Tissue-engineered fascia from vaginal fibroblasts for patients needing reconstructive pelvic surgery

• Main Authors: Man-Jung Hung, 洪滿榮
• Other Authors: Vie Cheng
• Format: Others
• Language: zh-TW
• Published: 2010
• Online Access: http://ndltd.ncl.edu.tw/handle/91806129593460834051

博士 === 東海大學 === 生命科學系 === 98 === Introduction and hypothesis The current status of using synthetic meshes to augment the effectiveness of reconstructive pelvic surgery for repairing pelvic organ prolapse (POP) does not meet the clinical expectation due to newly onset bothersome complications such as vaginal mesh erosion. We hypothesize it may be beneficial to develop a tissue-engineered fascia-equivalent with absorbable scaffold and autologous progenitor/stem cells that can be transplanted during operation and contribute to tissue regeneration by forming appropriate connective tissue. Methods Human vaginal fibroblasts (HVFs) from 10 patients undergoing vaginal hysterectomy were characterized in vitro in regard to their cell morphology, collagen contents, proliferation potential and the occupying ability of polypropylene mesh on co-culture. Subsequently, we used eligible HVFs and the absorbable PLGA mesh to fabricate a fascia-equivalent in vitro and evaluated the histological outcomes after the subcutaneous transplantation of it in experimental nude mice. Meanwhile, a controlled implantation of surgical meshes without cell-seeding was conducted in the same animals for comparison. Results The cultured HVFs were classified into groups with either high (n=6) or low (n=4) cellular collagen I/III ratios. HVFs of high ratios expressed better cell proliferation potential and occupying ability of mesh on co-culture than those of low ratios, and the difference is statistically significant (p < 0.05). It took about six weeks for most of HVFs with high collagen I/III ratios to fully occupy the mesh under normal co-culture condition. However, by using tissue-engineering techniques, the fabrication time of a HVFs-seeded scaffold with high cellularity could be shortened to within five days. The subsequent transplantation of the scaffold resulted in the formation of a well-organized fascia-like tissue with DiI-labeled HVFs could still be traced up to 12 weeks after.
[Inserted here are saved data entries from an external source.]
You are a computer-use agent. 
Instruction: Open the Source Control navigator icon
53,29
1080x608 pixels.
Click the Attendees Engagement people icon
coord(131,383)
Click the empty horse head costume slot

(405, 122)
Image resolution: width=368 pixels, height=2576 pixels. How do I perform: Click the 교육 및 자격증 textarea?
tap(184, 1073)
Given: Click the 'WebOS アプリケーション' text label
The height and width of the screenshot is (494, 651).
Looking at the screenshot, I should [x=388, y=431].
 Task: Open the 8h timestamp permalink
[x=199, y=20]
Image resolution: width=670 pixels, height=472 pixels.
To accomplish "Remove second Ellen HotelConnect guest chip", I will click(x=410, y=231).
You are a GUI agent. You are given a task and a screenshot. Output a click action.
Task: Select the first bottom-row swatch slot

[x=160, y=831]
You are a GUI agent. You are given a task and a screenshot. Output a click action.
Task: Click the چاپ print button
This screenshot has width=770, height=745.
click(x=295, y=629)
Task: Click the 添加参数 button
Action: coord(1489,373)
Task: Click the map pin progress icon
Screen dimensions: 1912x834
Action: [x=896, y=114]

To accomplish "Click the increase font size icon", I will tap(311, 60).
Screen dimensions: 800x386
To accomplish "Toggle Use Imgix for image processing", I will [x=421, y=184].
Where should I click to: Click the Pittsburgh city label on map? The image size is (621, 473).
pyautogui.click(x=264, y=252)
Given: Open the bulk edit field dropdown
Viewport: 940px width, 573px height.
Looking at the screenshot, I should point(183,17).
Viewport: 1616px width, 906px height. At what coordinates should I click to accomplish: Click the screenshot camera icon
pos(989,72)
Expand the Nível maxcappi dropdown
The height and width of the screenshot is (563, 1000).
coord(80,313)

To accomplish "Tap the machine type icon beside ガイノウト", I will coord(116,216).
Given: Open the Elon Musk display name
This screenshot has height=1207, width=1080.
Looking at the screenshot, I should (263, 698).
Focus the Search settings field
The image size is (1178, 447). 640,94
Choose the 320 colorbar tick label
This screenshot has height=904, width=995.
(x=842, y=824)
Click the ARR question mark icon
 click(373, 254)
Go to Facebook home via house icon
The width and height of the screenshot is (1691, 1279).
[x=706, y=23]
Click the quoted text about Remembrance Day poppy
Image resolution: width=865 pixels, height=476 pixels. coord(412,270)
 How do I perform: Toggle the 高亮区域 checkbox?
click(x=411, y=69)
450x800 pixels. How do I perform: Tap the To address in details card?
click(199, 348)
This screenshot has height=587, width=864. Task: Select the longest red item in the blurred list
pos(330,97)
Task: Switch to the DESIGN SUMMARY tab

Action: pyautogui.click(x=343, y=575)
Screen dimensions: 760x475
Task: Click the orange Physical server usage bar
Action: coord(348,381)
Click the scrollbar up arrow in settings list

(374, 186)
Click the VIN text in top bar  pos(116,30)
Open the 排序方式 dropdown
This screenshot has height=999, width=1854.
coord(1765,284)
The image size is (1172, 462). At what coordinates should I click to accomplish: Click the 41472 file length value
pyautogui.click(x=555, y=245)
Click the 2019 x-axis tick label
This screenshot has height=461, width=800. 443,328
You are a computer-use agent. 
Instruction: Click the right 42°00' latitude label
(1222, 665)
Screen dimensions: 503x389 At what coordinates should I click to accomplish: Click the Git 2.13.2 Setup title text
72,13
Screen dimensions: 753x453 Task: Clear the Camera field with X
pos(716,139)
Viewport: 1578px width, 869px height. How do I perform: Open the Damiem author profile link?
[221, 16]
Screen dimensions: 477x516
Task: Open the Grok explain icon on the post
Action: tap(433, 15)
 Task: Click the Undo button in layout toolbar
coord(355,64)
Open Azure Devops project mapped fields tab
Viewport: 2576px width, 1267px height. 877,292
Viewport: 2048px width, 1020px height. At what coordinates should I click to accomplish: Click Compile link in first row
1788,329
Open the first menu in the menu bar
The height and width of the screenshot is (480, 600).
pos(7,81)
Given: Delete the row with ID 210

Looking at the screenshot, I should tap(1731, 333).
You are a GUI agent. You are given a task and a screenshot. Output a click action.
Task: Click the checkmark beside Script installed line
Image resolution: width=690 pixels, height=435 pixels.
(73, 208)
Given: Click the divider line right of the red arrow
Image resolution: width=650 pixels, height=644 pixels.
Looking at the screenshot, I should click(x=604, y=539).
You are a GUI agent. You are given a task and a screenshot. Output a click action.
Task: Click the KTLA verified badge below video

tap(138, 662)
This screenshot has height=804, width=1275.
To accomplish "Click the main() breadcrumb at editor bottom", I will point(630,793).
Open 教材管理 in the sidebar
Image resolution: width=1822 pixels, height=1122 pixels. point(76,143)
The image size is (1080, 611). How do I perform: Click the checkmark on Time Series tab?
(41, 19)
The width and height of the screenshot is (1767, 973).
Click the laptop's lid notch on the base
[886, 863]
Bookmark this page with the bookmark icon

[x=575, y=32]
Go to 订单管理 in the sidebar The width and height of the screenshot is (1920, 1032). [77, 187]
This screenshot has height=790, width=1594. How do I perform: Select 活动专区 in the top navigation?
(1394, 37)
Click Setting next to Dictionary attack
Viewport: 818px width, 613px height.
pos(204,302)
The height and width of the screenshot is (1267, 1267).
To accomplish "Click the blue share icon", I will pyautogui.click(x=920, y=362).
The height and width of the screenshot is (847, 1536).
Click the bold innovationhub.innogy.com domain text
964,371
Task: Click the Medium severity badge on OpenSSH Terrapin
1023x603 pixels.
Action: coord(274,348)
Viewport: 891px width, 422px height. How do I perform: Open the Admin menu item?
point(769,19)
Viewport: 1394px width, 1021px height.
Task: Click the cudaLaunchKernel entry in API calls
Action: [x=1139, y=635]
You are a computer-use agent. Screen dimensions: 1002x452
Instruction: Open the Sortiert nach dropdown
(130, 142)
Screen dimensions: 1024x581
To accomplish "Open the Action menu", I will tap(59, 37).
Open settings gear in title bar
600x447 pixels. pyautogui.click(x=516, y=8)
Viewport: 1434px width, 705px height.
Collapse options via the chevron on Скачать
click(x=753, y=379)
In contrast, the controlled implantation of surgical meshes without cell-seeding resulted in inferior outcomes that somehow reflected the current clinical experience. Conclusions We suggest that the analysis of cellular collagen I/III ratios may be a novel method for identifying HVFs eligible for a potential therapeutic application. Our findings also support the promise of using tissue-engineering techniques for treatment of POP in the future.